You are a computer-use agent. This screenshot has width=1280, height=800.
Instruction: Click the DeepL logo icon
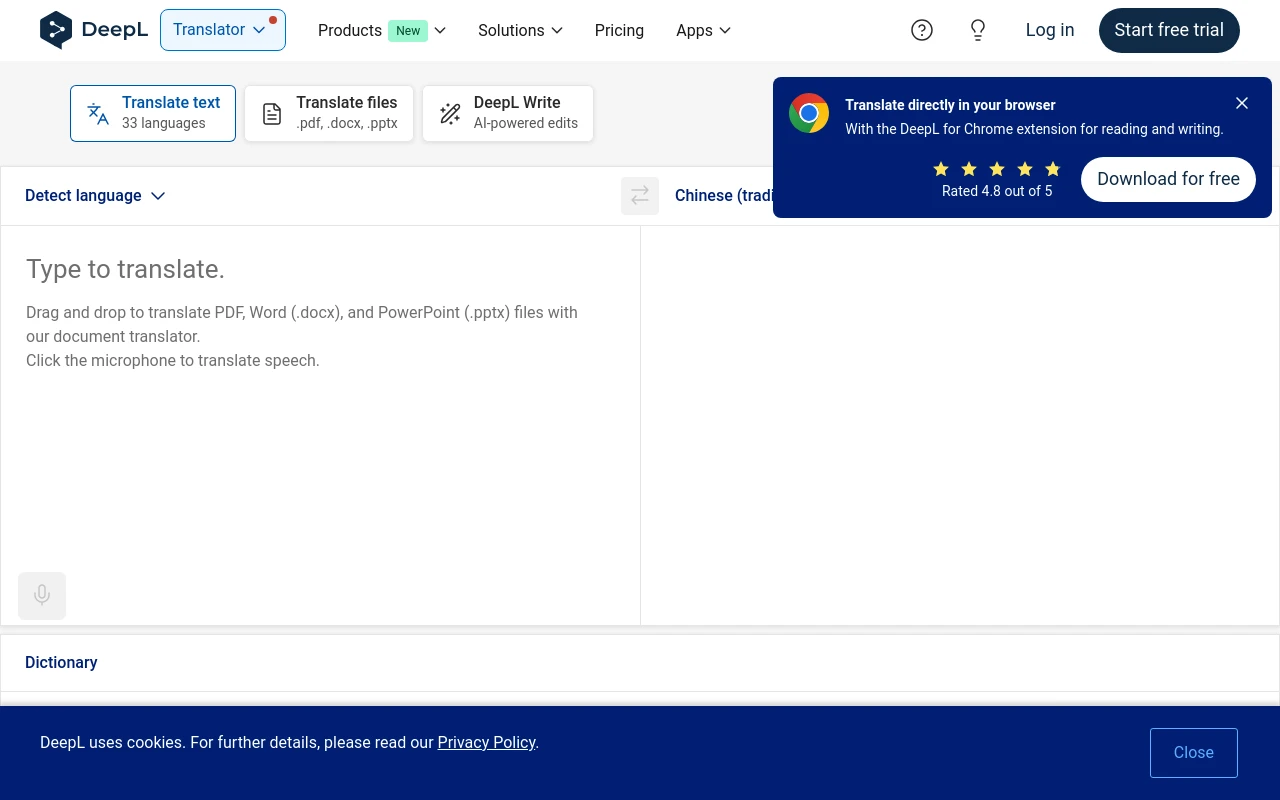(56, 30)
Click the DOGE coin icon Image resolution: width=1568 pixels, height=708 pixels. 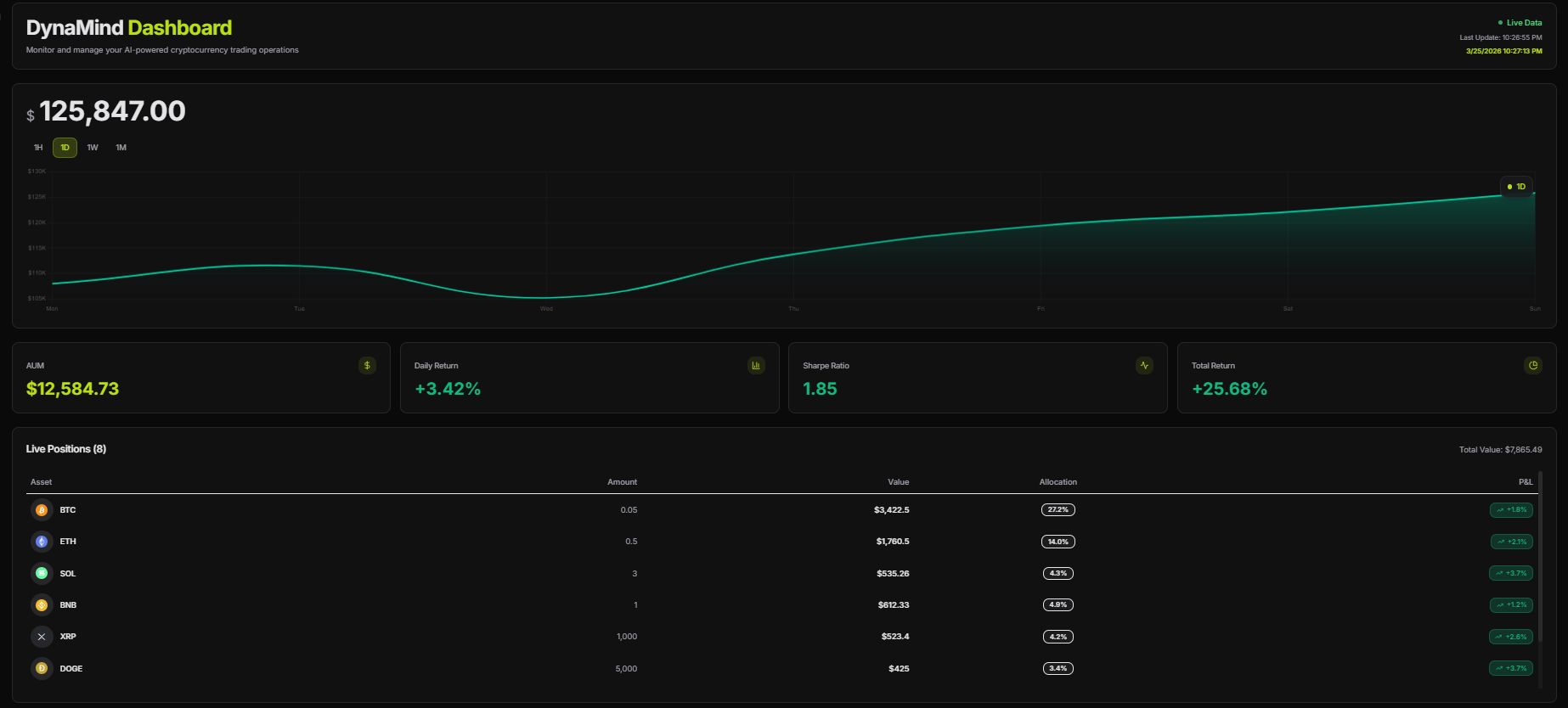(42, 669)
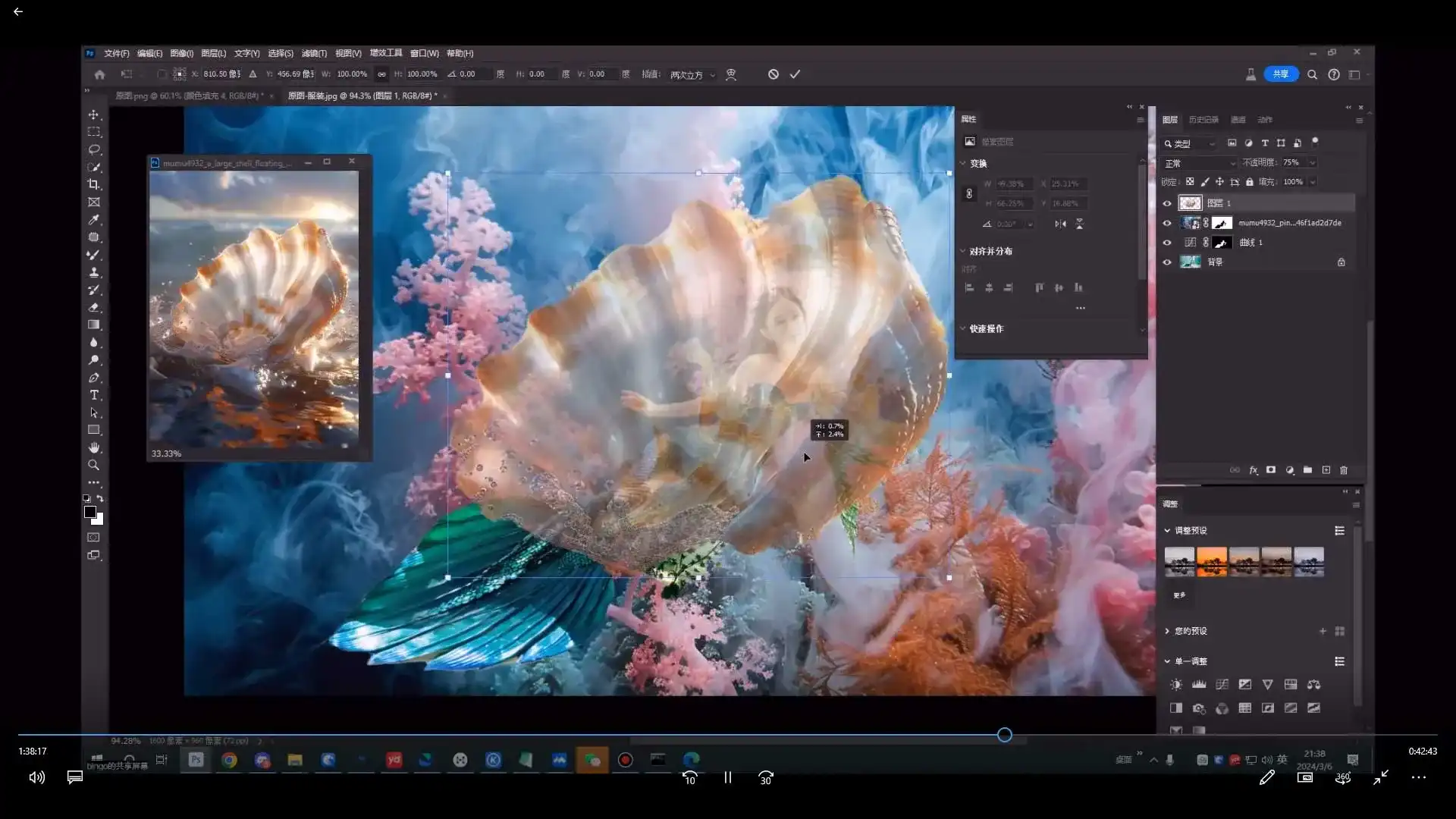Hide the 图层 1 layer
Screen dimensions: 1456x819
point(1167,203)
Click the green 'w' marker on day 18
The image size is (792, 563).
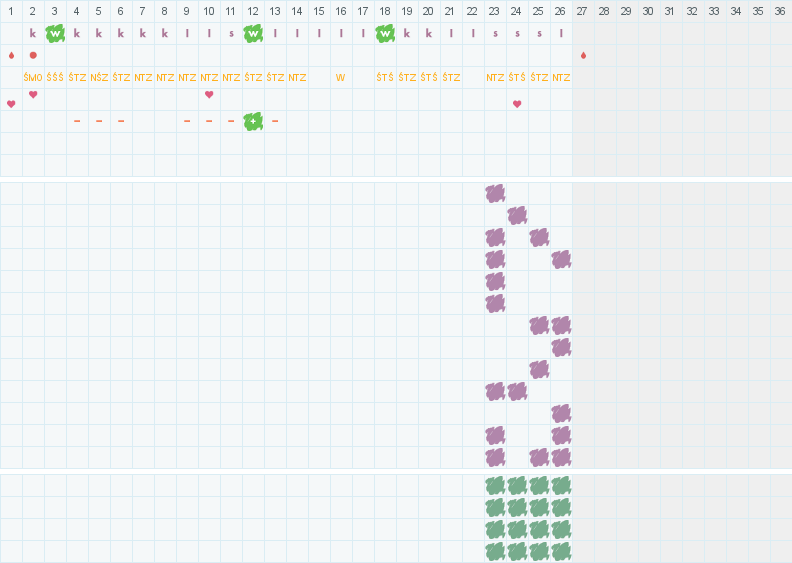coord(385,33)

***

> Aim of the exercise: All lines from the one holding "Click the green 'w' marker on day 18" through the last line of the records need to be copied exactly, both ends included, and the pictures left behind.

> The answer:
Click the green 'w' marker on day 18
The image size is (792, 563).
coord(385,33)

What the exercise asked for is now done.